Martinorellan v. State (Nev. Supreme Ct. – Feb. 26, 2015)
In this case, the Nevada Supreme Court considered the district court’s failure to instruct a jury to restart deliberations as is required by NRS 175.061(4) after an alternate juror replaced a regular juror.
“Martinorellan entered a smoke shop and stabbed the store’s owner while attempting to commit a robbery. At trial, the jury deliberated for approximately 1 hour and 15 minutes before the district court convened a hearing, dismissed a juror who stated that he knew the victim, and replaced that juror with an alternate juror. The district court did not recall the jury to the courtroom or instruct it to restart deliberations. Martinorellan did not object to the district court’s decision not to recall the jury and instruct it to restart deliberations. The reconstituted jury deliberated for nearly 4 hours and 30 minutes over two days and viewed a playback of testimony before convicting Martinorellan of burglary while in possession of a deadly weapon, attempted robbery with the use of a deadly weapon, and battery with the use of a deadly weapon.”

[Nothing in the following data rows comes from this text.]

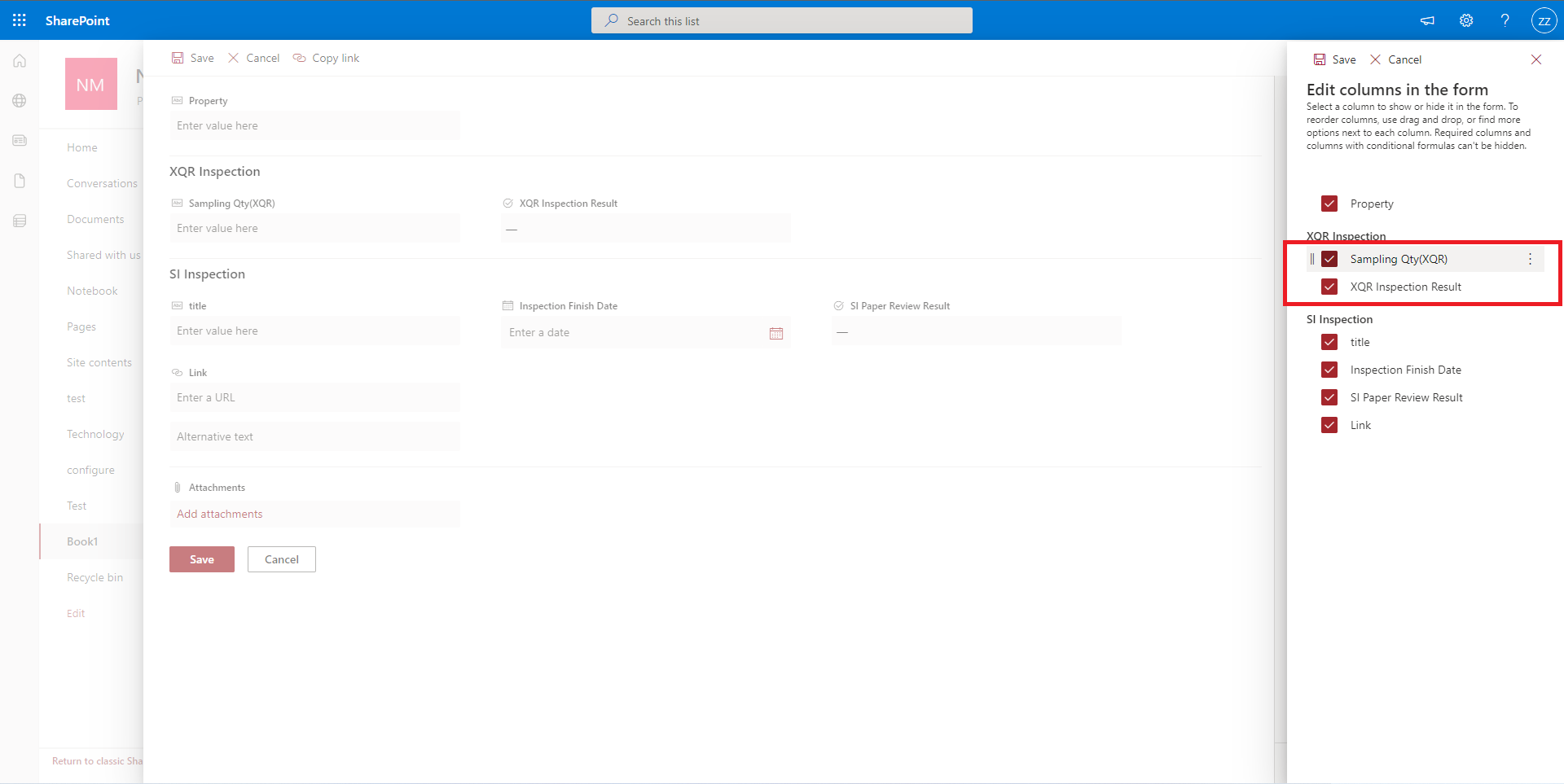Uncheck the Property column checkbox
The image size is (1564, 784).
pos(1329,204)
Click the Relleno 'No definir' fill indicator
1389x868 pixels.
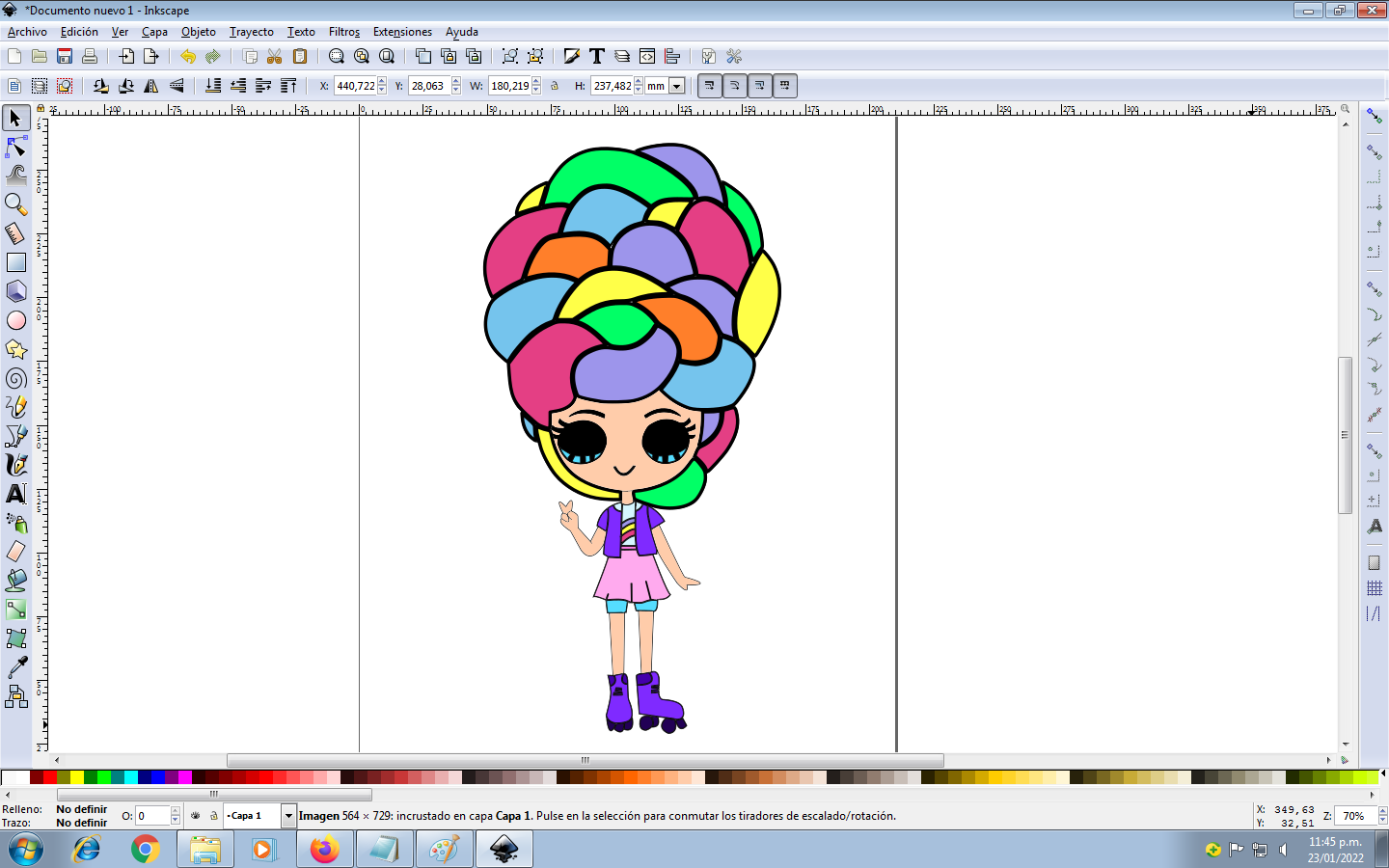click(82, 809)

On appeal, Martinorellan argued that the failure to instruct the jury to restart deliberations after an alternate juror replaced an original juror was an error of constitutional dimension because it interfered with his constitutional right to a trial by a fair and impartial jury. The State argued that this error was not of constitutional dimension because the district court did not prevent the jury from restarting deliberations after the alternate juror was seated.

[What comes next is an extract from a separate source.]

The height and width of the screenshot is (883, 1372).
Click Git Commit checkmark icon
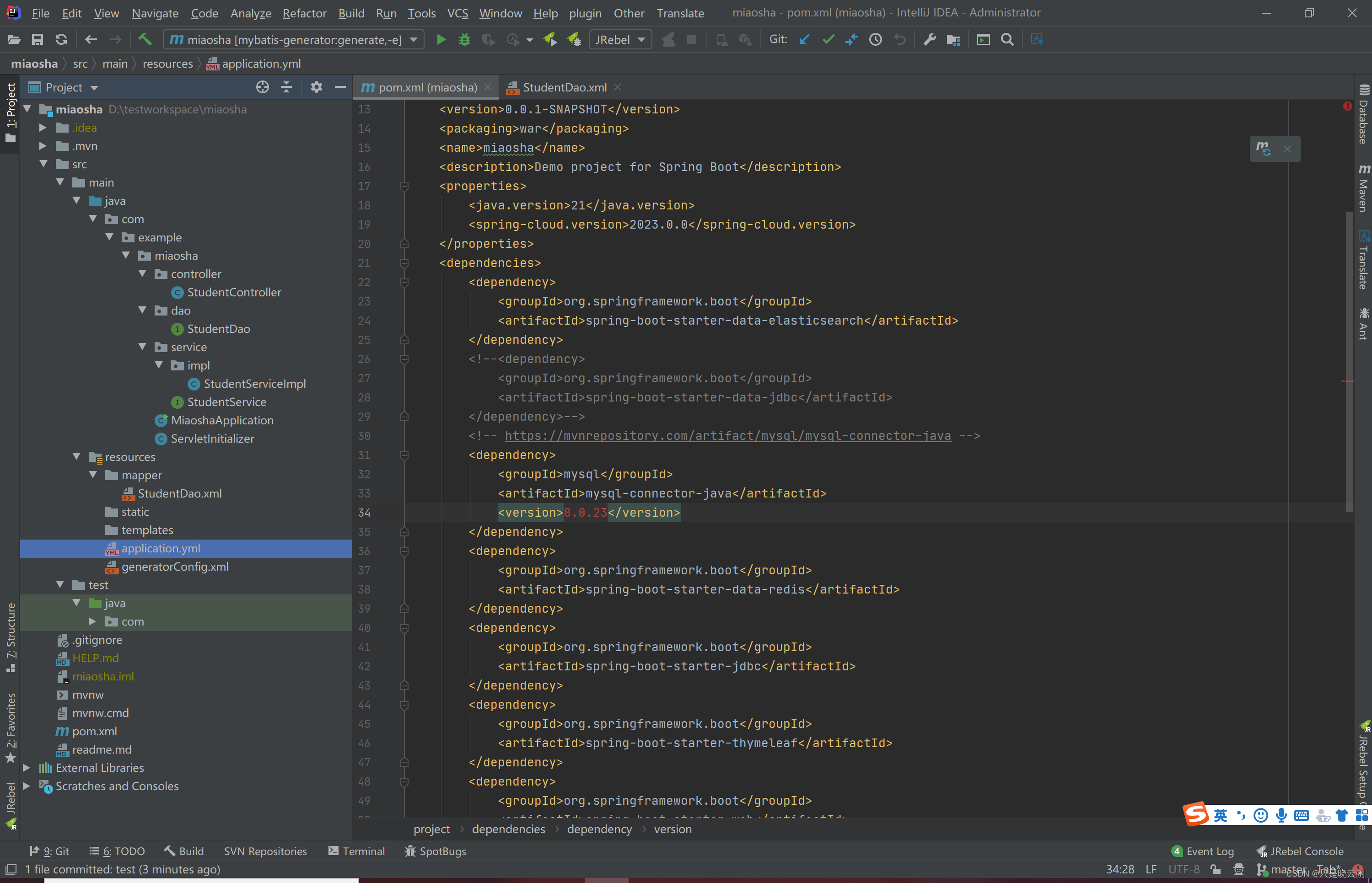tap(828, 40)
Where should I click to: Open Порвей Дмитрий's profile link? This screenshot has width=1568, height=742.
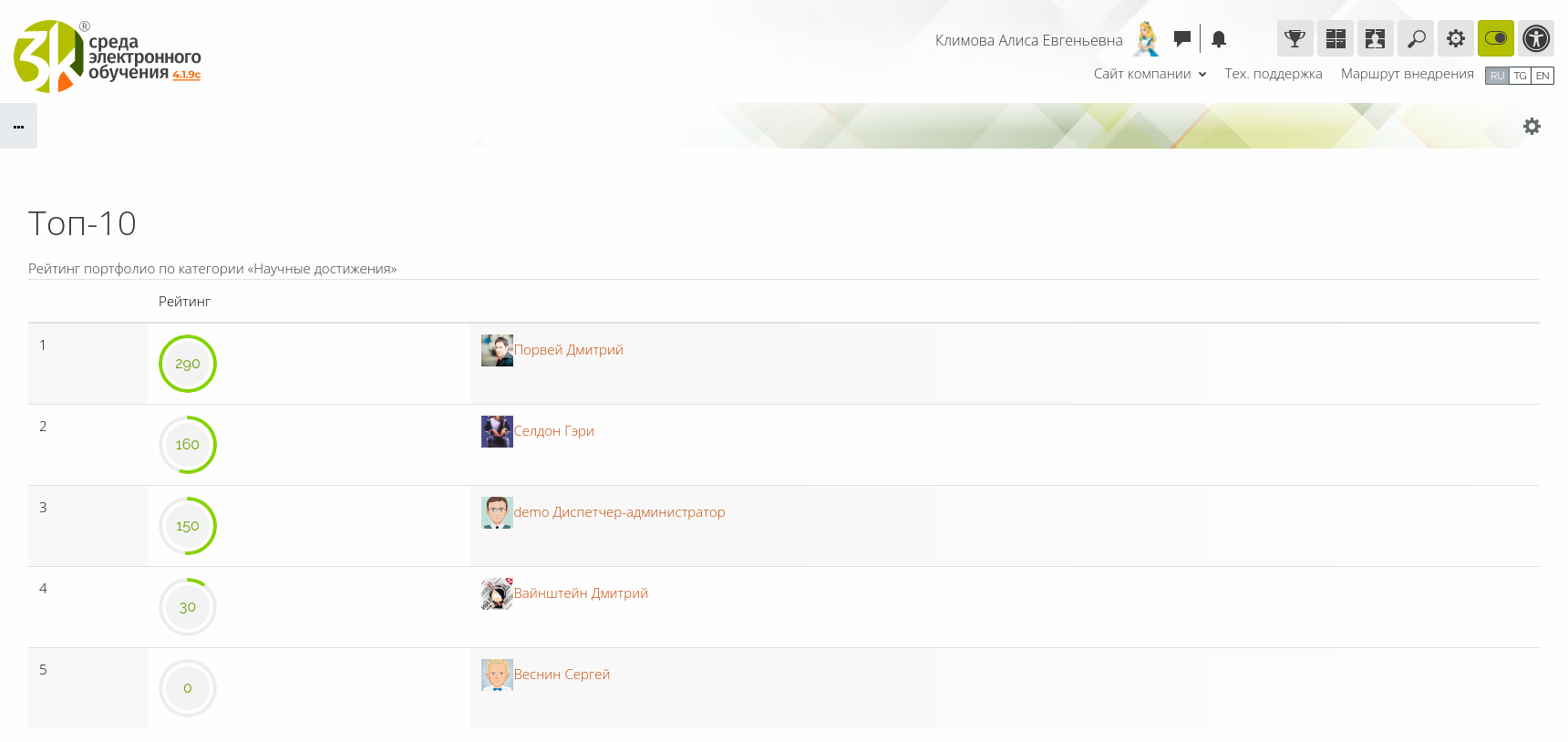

The Nevada Supreme Court reasoned that the failure to instruct a jury to restart deliberations after an alternate juror replaces an original juror during deliberations can create the risk of the original jurors exerting undue influence on the alternate juror. Since this infringes on a defendant’s right to a trial by an impartial jury, the Court held that the district court’s failure to instruct the jury to restart deliberations was an error of constitutional dimension.
What standard of review for unpreserved constitutional errors?

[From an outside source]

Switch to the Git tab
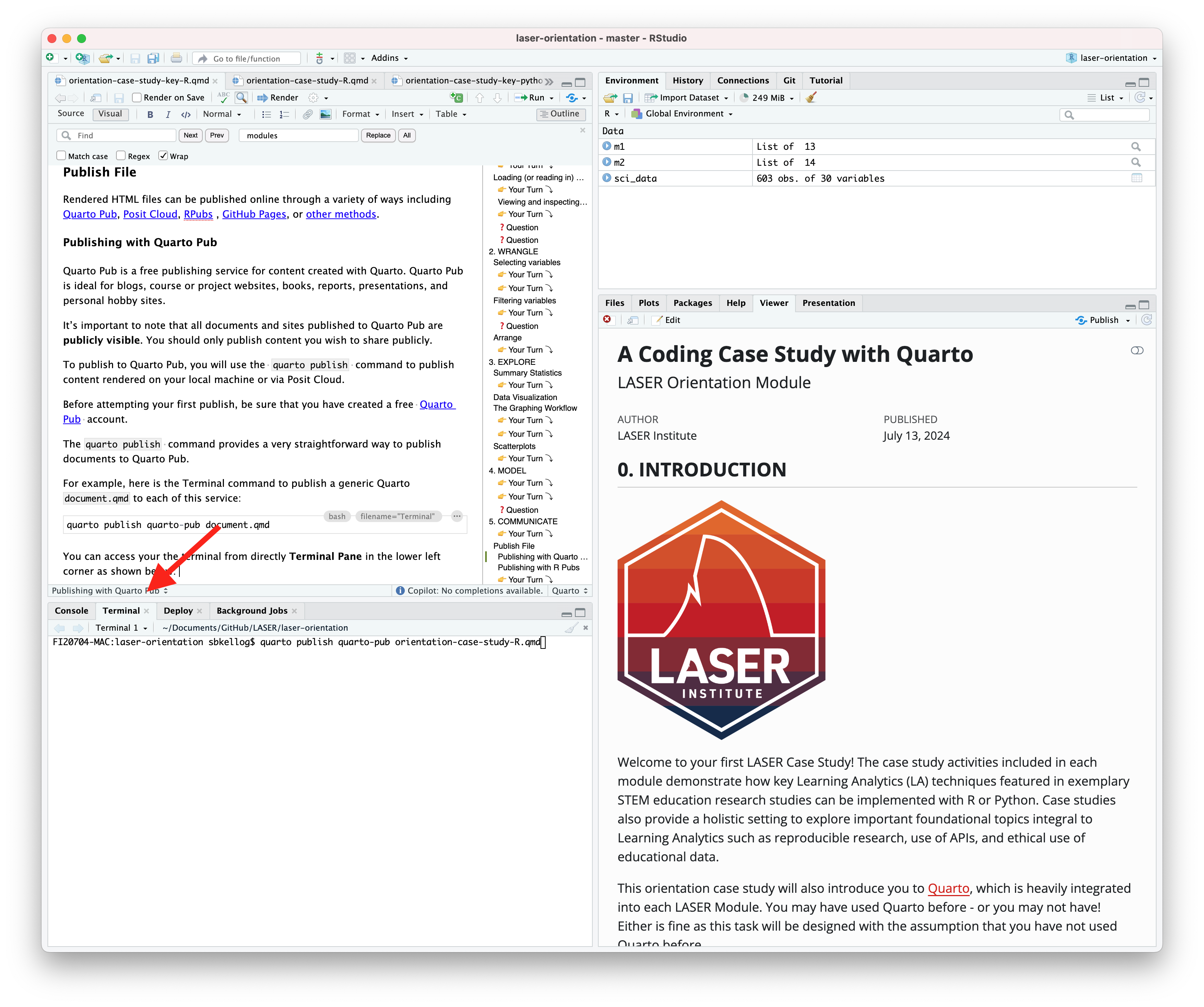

At trial, Martinorellan did not object to the district court’s decision not to recall the jury. However, he argued that the standard of review for an unpreserved constitutional error should be the same as that for a preserved constitutional error. Citing Johnson v. United States, 520 U.S. 461, 465-66 (1997), the Court held that all unpreserved errors are to be reviewed for plain error without regard as to whether they are of constitutional dimension.
Plain Error?
The Court also held that because the relative lengths of time that the jury deliberated before and after the alternate juror replaced an original juror do not demonstrate that the district court’s error was prejudicial, Martinorellan failed to demonstrate that the district court’s failure to instruct the reconstituted jury to restart deliberations rose to the level of plain error.
Justice Saitta and Justice Cherry dissent
Although the dissenting justices agreed with the majority’s conclusion that a district court’s failure to instruct the jury to restart deliberations impairs a defendant’s constitutional right to a trial by an impartial jury, they believe that this failure is a structural error which requires that Martinorellan’s conviction be reversed and his case be remanded for a new trial.
The dissenting justices also noted that the district court’s failure to instruct the jury to begin deliberating anew impliedly allows the jury to rely on the deliberations of the removed juror—a person who is not part of the jury actually deciding the defendant’s guilt, which undermines the defendant’s right to an impartial jury.